Retarding Economic Growth vs Stagflation – Which is the Real Danger?

The European Central Bank raised interest rates to a record high last week, and the Bank of England is expected to raise rates to 5.5%, the highest since 2008.

Will this slow down the already struggling economies of Europe and the UK even more, and what are the dangers?

Crushing economic growth, and not stagflation, is “the real danger” and should now be the focus of the European Central Bank and the Bank of England, warns a leading independent financial advisory and fintech organisation.

Raising interest rates could potentially force these already struggling economies to slow down even more. At the same time, some economists feel that continually increasing interest rates are the only way to ward off stagflation (when high inflation and stagnant growth occur simultaneously).

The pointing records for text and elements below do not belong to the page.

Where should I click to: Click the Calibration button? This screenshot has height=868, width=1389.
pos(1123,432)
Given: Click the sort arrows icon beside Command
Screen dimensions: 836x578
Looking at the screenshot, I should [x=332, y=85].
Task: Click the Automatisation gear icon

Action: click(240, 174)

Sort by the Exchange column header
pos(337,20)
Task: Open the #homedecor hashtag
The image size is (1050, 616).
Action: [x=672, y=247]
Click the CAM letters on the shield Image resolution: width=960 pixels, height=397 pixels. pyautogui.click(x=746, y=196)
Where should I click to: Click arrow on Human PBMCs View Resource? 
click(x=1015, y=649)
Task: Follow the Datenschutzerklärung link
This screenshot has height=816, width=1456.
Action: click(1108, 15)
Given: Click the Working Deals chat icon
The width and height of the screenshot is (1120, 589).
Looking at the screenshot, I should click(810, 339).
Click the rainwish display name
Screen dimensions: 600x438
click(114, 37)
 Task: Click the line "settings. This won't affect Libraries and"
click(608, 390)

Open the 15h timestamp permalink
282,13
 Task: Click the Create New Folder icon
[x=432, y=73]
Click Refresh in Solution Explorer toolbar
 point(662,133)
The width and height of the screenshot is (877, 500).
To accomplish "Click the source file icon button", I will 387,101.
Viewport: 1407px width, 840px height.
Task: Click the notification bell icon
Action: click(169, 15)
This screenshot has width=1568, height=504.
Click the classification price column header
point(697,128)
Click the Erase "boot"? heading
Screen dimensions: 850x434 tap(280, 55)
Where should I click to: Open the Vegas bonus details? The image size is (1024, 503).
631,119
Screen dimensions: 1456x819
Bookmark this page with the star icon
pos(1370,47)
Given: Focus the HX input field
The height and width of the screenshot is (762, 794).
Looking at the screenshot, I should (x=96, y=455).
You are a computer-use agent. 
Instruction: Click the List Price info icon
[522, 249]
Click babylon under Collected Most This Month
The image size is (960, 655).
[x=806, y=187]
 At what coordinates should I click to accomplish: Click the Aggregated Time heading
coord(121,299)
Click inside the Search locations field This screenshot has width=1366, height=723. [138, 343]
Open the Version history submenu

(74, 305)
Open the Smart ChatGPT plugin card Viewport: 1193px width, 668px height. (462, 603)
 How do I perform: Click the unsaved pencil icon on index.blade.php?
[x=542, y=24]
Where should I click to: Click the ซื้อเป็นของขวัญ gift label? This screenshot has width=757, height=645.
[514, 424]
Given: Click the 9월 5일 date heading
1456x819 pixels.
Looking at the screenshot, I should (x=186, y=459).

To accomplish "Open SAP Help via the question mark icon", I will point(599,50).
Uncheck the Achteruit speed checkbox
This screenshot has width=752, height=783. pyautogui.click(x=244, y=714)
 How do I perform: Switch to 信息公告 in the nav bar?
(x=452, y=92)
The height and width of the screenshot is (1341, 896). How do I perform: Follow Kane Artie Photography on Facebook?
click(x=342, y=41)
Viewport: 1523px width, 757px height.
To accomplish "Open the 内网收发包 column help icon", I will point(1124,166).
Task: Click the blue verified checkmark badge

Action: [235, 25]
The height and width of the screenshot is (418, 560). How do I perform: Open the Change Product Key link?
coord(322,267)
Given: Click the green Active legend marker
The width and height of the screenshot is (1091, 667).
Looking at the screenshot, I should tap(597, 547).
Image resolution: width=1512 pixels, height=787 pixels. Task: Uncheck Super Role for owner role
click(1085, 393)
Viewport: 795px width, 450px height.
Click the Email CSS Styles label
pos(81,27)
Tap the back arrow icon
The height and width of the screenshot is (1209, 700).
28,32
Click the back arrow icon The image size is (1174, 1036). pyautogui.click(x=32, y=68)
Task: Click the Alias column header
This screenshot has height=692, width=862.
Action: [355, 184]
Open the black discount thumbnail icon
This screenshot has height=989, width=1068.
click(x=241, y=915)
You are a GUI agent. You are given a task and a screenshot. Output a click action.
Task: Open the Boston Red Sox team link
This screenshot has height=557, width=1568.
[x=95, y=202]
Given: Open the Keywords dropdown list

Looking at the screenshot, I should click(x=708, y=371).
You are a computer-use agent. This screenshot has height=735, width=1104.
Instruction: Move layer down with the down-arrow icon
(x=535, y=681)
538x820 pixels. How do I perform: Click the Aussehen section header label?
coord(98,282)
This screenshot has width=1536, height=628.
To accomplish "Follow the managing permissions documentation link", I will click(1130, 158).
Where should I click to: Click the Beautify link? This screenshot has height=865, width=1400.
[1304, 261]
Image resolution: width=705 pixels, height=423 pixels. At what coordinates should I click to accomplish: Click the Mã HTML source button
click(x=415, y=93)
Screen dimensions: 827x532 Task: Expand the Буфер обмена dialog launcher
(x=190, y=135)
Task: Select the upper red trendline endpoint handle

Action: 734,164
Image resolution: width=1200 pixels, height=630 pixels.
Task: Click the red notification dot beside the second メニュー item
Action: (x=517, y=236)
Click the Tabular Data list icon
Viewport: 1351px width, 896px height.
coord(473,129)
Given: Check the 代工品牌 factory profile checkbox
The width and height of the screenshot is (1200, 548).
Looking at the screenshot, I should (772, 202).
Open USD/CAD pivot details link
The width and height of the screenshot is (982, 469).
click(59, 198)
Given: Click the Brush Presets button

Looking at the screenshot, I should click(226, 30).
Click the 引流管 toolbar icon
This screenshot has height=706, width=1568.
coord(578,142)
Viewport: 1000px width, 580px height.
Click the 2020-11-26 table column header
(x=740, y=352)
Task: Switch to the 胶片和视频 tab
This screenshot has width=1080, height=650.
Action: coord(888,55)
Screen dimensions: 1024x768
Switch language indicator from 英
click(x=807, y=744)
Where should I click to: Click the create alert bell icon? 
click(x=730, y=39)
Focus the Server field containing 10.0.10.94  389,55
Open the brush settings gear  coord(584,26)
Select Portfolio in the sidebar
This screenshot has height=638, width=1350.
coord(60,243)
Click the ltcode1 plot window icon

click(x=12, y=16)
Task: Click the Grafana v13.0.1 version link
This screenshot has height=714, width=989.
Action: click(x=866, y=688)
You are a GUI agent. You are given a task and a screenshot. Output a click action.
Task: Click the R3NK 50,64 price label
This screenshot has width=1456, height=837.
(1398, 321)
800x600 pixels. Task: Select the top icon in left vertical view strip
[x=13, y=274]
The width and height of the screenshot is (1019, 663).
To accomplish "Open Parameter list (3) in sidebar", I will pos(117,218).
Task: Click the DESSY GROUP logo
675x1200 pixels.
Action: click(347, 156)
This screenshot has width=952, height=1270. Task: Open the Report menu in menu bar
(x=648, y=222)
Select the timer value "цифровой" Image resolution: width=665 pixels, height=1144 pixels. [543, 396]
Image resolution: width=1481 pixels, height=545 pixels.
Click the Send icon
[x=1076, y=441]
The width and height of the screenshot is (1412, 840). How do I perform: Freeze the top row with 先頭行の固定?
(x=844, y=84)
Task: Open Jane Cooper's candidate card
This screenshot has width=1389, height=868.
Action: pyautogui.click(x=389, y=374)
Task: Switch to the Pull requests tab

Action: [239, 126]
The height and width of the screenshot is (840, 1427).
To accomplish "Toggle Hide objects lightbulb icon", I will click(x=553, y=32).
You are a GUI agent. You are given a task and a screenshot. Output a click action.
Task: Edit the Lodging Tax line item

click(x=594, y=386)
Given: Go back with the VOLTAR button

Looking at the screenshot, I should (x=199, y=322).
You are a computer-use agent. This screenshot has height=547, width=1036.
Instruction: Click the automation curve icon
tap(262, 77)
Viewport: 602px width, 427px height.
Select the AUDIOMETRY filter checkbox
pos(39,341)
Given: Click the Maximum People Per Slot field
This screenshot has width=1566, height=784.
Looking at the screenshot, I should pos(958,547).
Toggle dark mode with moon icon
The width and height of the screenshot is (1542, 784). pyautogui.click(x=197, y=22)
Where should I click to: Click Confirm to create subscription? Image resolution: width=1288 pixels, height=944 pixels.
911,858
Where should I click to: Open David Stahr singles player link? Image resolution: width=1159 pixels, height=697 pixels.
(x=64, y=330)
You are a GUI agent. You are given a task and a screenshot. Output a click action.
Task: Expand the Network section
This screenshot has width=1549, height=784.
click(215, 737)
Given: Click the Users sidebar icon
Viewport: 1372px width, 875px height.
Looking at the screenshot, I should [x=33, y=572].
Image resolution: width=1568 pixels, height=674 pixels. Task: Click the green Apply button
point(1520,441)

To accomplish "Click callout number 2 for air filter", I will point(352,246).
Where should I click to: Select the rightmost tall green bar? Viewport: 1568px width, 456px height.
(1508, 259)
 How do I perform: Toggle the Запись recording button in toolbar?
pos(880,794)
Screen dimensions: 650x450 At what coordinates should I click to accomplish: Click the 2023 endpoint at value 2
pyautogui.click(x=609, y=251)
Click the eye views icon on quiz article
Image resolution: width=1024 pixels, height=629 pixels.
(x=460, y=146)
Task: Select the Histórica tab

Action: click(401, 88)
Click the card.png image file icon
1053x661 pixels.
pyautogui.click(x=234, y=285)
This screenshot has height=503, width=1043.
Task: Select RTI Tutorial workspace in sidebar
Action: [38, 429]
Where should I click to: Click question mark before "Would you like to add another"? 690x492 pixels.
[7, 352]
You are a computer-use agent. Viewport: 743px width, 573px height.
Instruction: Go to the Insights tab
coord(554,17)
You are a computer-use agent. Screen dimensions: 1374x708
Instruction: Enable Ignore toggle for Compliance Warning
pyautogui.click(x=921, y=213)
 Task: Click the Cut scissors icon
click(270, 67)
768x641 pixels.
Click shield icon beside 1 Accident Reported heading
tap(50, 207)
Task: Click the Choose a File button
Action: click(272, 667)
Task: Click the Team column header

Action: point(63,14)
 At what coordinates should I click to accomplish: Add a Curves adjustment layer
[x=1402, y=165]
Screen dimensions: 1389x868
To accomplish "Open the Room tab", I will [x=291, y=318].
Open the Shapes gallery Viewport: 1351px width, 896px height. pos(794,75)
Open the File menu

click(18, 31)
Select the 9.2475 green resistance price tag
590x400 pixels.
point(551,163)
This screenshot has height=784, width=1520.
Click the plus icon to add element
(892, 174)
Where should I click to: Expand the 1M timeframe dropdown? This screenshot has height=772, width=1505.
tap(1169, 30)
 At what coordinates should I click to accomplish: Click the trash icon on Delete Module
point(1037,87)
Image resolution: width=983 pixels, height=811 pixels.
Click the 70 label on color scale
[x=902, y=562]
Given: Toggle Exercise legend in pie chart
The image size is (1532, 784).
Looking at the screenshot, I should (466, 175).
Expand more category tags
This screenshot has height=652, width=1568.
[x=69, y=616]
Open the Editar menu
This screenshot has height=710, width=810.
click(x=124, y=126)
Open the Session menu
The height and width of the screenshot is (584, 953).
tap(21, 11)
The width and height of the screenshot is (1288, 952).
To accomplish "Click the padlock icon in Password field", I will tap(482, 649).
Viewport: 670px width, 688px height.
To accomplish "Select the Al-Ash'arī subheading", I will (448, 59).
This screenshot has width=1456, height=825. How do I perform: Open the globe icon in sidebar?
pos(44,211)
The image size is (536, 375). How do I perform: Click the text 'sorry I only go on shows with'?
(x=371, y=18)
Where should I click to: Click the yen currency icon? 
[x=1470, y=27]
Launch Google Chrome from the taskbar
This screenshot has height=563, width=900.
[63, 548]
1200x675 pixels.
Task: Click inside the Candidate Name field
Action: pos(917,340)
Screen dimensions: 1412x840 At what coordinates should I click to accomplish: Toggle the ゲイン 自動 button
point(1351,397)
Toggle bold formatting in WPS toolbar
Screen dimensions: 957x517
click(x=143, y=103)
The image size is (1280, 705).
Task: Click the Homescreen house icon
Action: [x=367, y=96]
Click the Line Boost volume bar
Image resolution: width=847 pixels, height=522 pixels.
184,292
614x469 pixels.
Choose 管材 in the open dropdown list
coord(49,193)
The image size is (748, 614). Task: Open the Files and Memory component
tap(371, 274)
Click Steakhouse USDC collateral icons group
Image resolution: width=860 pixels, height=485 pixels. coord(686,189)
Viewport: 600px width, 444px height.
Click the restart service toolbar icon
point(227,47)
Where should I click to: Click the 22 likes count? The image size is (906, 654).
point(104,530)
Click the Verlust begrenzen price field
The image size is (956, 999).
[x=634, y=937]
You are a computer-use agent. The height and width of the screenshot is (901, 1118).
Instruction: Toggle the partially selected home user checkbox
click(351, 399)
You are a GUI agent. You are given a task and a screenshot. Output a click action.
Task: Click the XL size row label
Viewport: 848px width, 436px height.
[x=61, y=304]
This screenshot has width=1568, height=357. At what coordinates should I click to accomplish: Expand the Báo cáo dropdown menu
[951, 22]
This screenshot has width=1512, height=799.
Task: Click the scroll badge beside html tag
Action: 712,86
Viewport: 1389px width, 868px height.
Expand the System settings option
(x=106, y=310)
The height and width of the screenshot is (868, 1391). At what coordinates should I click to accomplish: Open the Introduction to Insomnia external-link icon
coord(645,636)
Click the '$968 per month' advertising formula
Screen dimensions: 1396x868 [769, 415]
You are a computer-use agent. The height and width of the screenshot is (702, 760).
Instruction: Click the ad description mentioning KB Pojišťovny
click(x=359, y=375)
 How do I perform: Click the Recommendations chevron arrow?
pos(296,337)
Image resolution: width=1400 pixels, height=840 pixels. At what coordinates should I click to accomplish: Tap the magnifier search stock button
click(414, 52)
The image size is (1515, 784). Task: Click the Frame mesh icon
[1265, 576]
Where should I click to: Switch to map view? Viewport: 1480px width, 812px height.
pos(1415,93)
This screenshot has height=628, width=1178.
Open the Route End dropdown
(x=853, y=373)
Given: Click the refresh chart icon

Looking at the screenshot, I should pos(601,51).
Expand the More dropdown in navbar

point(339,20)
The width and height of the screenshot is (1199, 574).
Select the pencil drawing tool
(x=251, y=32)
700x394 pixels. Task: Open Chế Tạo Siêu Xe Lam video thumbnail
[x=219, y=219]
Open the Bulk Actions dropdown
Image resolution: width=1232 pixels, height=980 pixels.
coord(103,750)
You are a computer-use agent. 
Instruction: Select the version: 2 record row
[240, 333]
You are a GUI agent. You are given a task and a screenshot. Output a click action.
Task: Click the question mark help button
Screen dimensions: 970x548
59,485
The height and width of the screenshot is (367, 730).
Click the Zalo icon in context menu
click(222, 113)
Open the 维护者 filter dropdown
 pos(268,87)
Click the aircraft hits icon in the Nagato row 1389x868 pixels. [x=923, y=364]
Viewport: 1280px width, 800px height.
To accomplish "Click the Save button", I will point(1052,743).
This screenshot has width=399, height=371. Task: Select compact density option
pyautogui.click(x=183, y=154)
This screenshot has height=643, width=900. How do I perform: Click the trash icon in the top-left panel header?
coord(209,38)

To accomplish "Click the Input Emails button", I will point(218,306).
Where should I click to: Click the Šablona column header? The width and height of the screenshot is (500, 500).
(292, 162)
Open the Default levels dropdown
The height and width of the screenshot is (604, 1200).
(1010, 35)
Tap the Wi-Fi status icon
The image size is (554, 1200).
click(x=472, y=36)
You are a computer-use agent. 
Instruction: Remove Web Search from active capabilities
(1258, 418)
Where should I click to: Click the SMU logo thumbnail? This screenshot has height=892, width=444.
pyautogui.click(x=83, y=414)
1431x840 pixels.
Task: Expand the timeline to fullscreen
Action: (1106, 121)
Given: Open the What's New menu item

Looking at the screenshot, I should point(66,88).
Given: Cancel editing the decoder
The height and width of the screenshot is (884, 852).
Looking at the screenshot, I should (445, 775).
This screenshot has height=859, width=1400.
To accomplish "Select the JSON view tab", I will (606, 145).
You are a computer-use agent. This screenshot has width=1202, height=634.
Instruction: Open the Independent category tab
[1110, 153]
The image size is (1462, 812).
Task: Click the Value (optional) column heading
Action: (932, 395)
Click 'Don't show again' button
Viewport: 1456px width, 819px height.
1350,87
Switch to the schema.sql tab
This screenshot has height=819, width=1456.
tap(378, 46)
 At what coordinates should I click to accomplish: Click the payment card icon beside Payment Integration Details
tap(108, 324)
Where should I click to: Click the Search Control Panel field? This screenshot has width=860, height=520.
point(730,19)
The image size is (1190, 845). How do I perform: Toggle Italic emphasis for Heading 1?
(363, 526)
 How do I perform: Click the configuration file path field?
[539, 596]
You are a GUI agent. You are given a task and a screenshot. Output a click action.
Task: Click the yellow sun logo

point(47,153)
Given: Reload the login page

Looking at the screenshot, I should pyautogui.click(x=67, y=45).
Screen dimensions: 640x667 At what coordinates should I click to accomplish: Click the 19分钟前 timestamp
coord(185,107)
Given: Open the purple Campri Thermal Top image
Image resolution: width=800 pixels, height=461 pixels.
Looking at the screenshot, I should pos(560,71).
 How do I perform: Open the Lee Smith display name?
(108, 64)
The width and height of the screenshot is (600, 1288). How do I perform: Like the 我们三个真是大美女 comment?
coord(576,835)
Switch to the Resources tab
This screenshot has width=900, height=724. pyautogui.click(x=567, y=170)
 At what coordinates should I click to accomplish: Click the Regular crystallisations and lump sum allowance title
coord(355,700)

Nigel Green, deVere CEO, disagrees. “While neither extreme is ideal, hindering longer-term economic growth is the real danger, not short-term stagflation, and it should be the focus for policymakers. Crushing already slowing economic growth through the blunt instrument of monetary policy will be more detrimental to an economy than short-term stagnation.”

Stifling economic growth caused by high interest rates could potentially cause reduced entrepreneurial activity and innovation and, in turn, reduced economic development leading to fewer jobs.

In times of economic instability, ensuring that your investment portfolio remains diversified is recommended to spread the risk of potential losses.